▶ **EXERCISE**:
Rewrite the items from the line containing "Identify the location" through the end of the items, replacing "location" with "position" and changing nothing else. Leave the pictures out.

▶ **DATA FOR THIS TASK**:
# # # # # # #
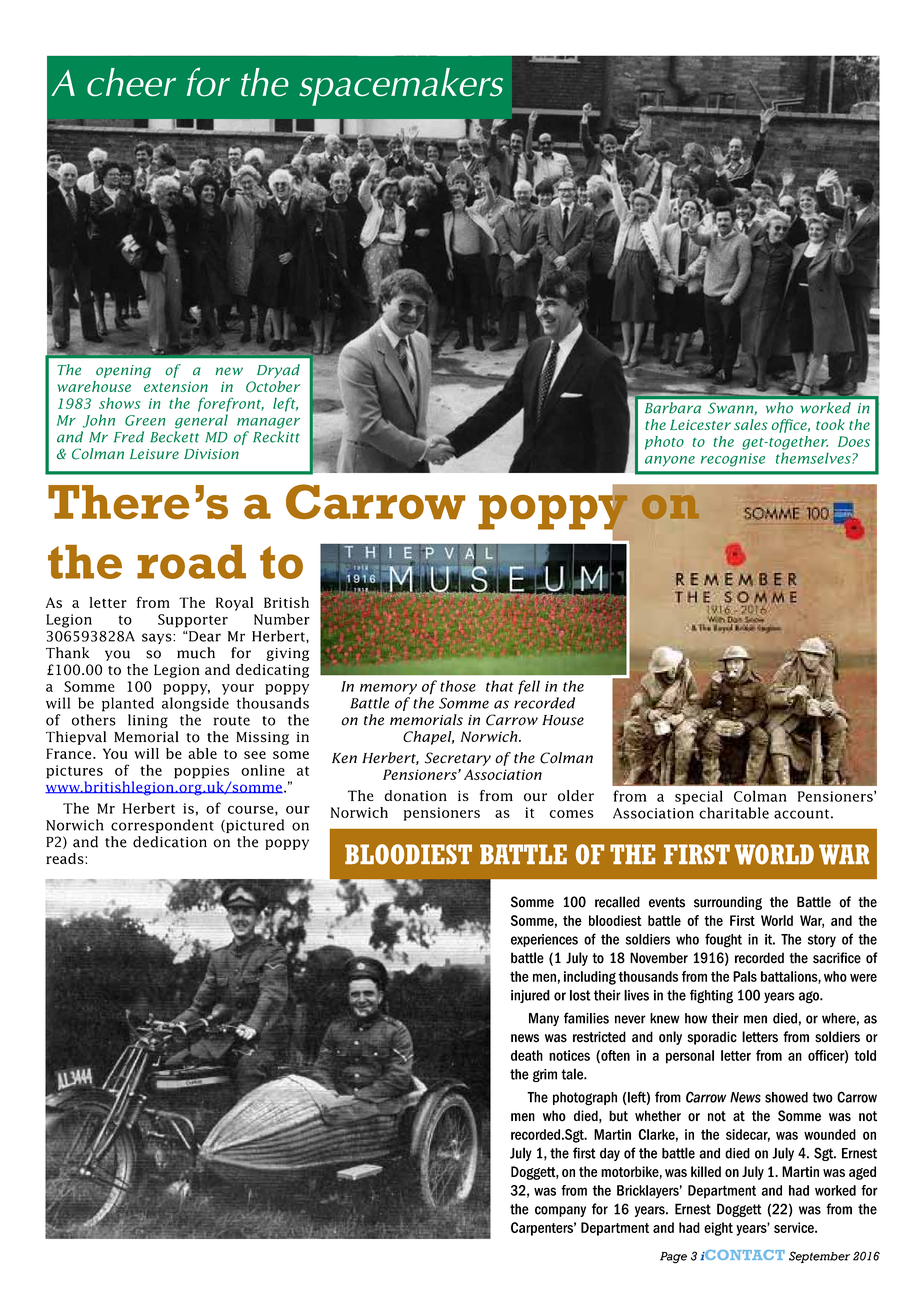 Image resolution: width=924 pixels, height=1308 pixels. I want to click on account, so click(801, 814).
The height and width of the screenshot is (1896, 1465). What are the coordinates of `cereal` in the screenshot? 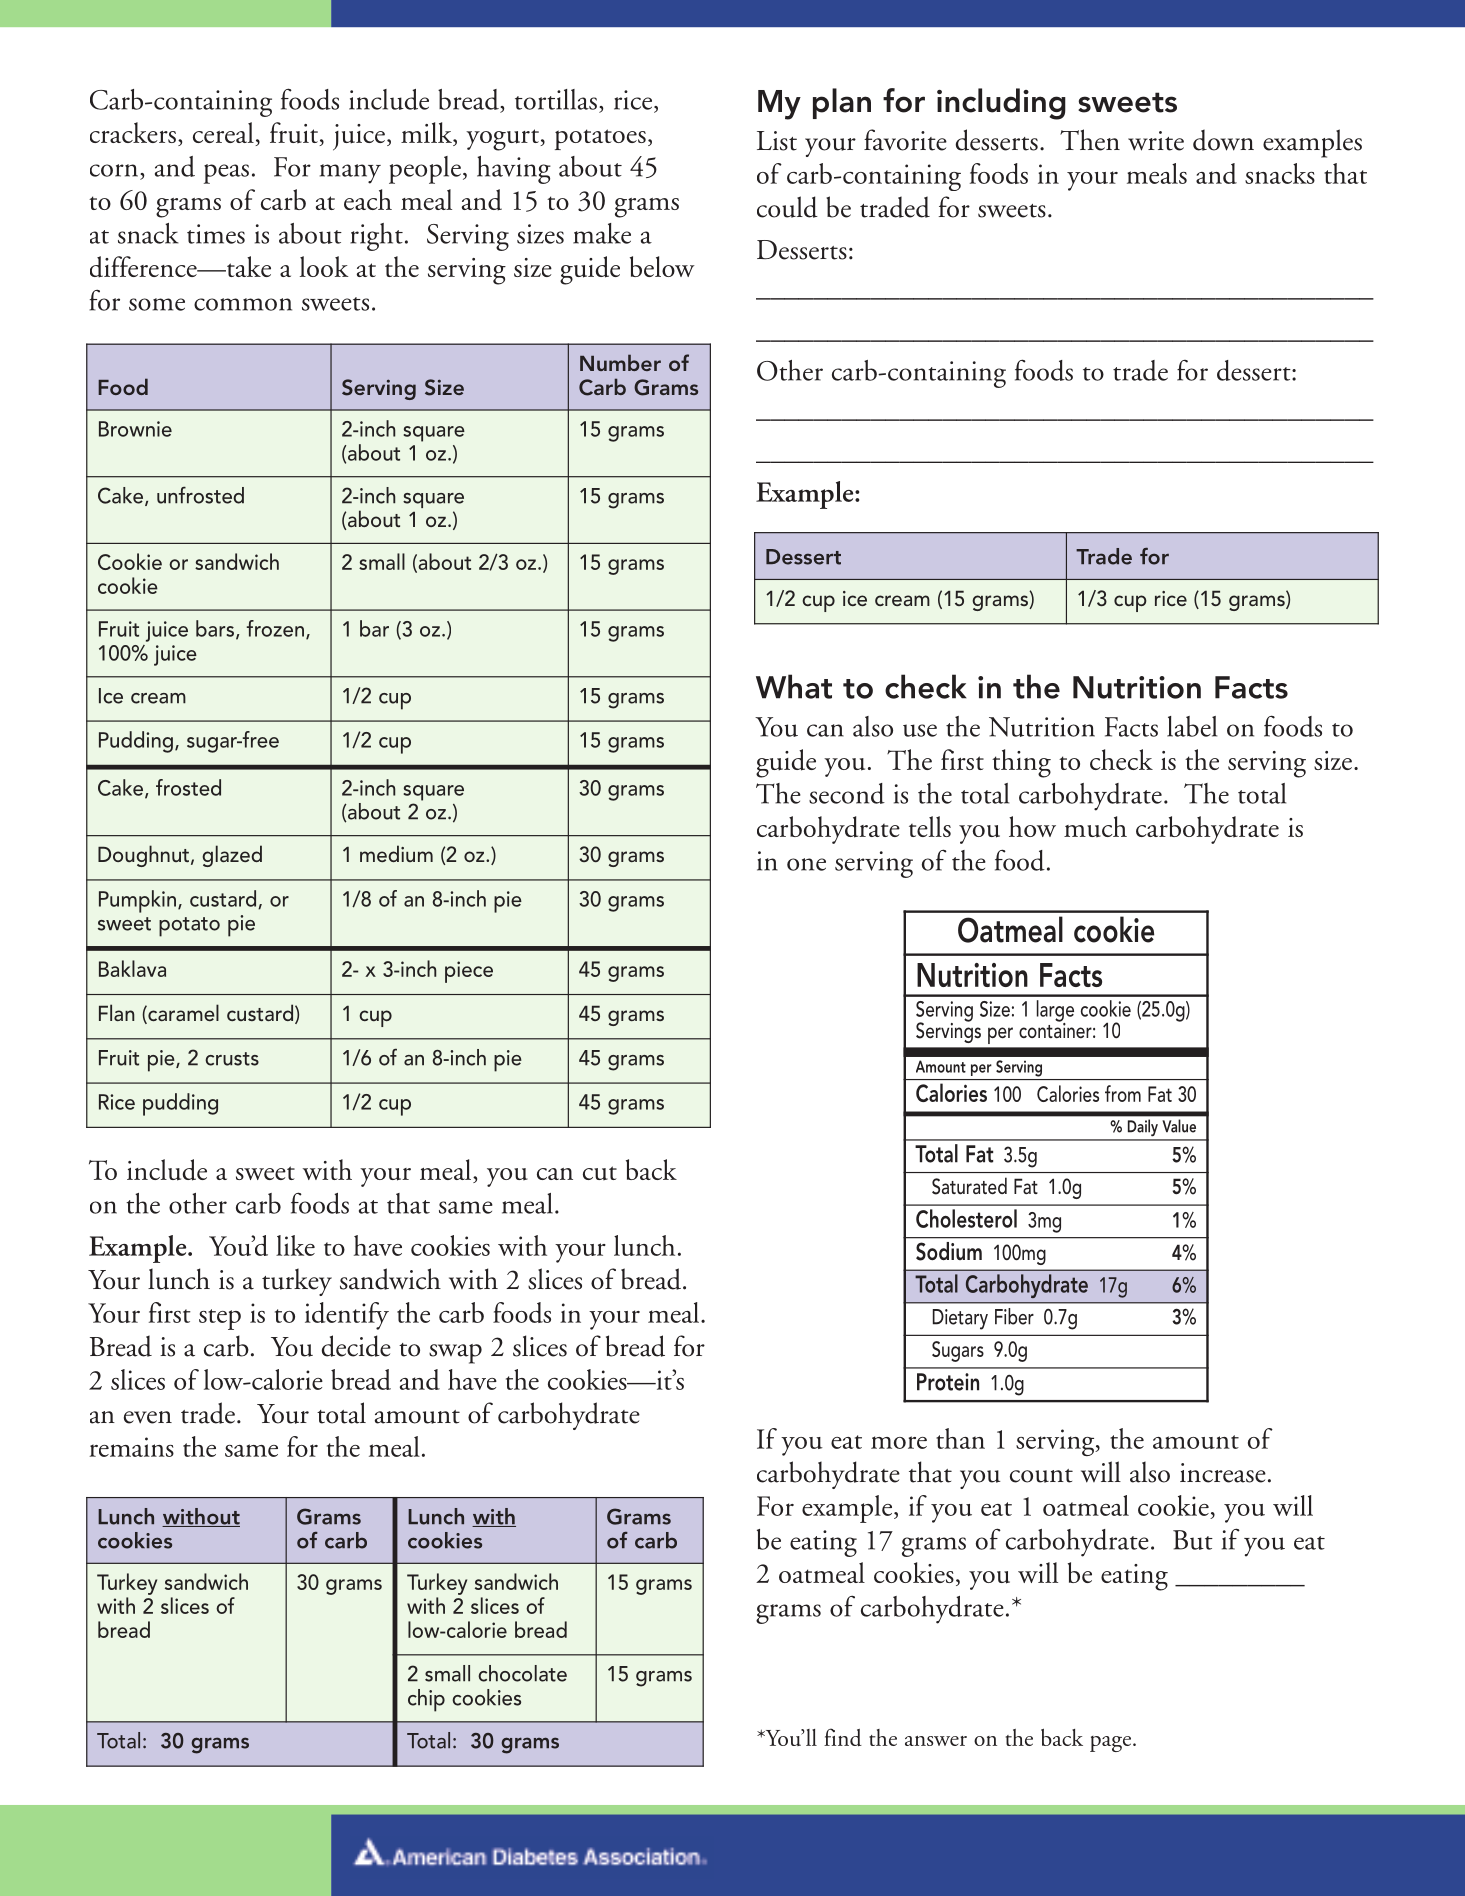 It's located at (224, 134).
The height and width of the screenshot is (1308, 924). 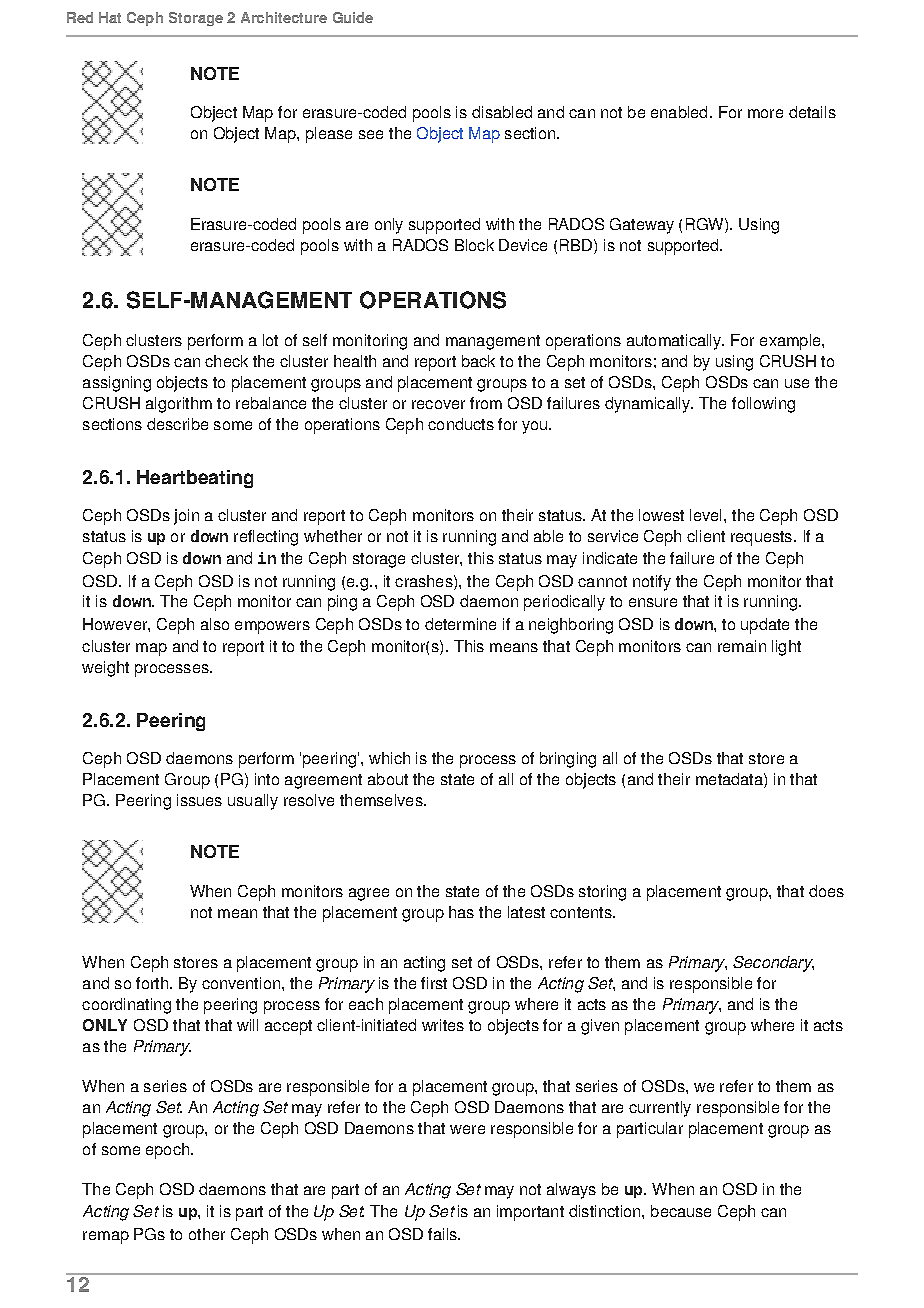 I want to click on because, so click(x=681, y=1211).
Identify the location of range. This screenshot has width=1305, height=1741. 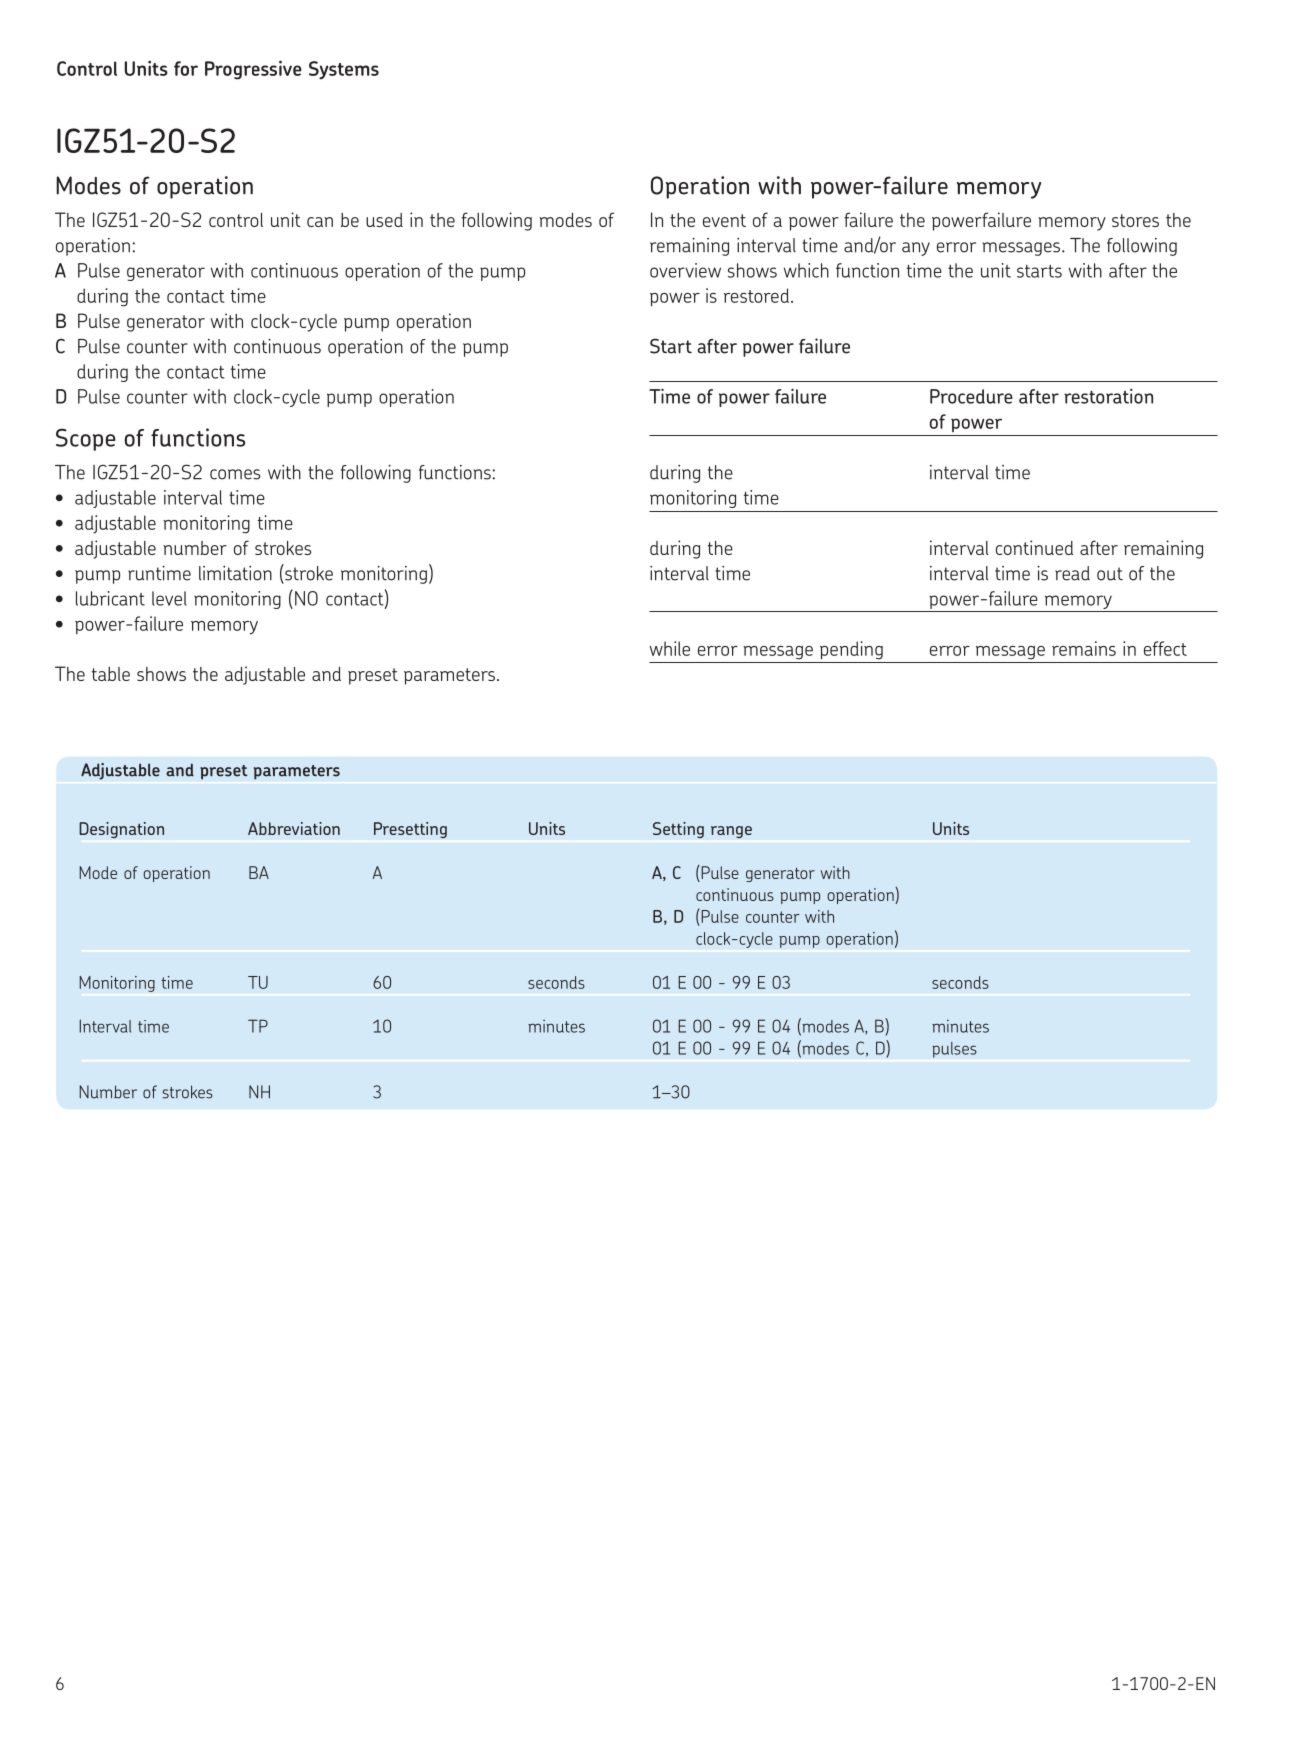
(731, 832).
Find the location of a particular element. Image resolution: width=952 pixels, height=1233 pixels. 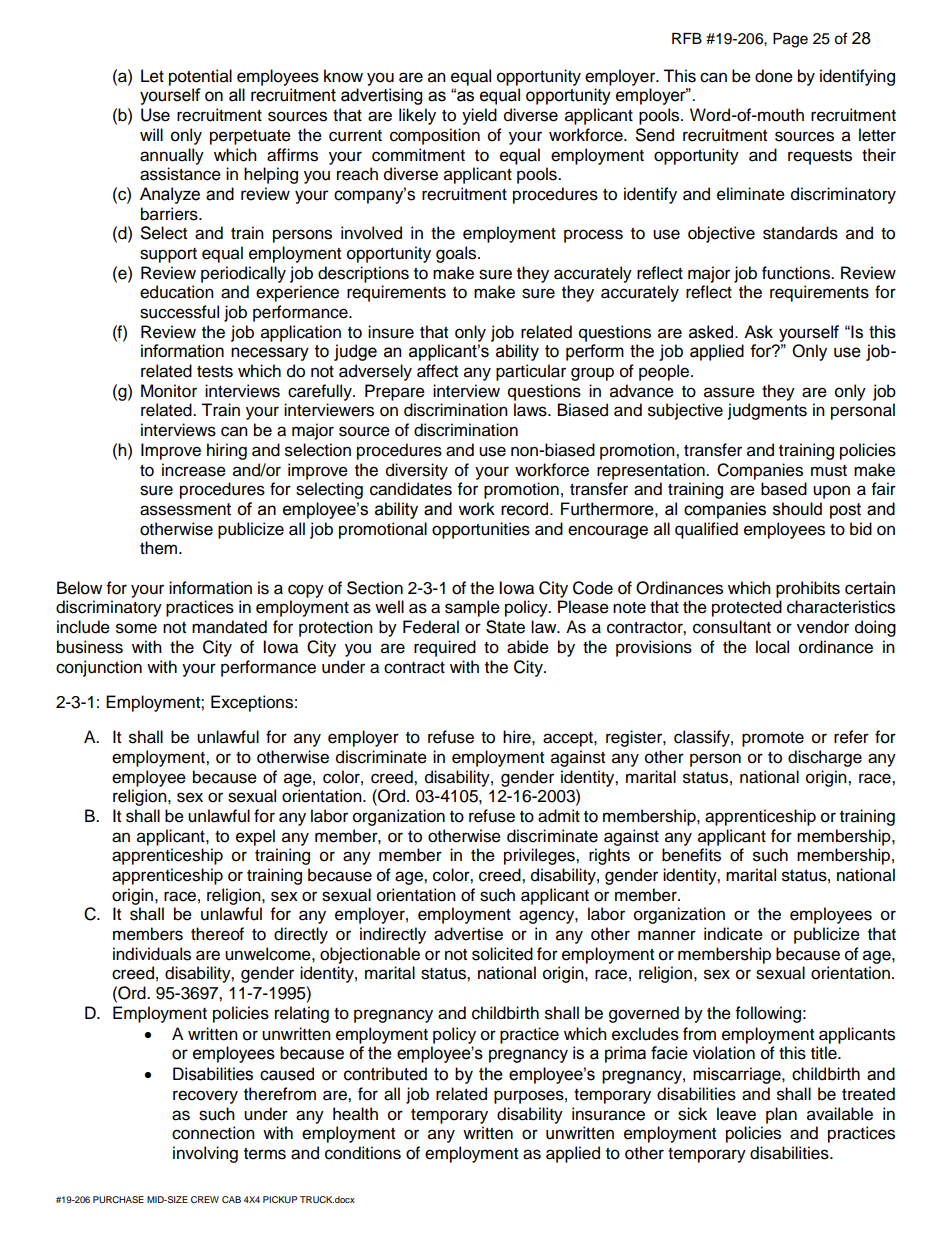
# # # # # # #
▶ **EXERCISE ANSWER**:
Identify the position of range. This screenshot has width=1305, height=1741. 
(731, 832).
Find the position of a particular element. Image resolution: width=952 pixels, height=1233 pixels. 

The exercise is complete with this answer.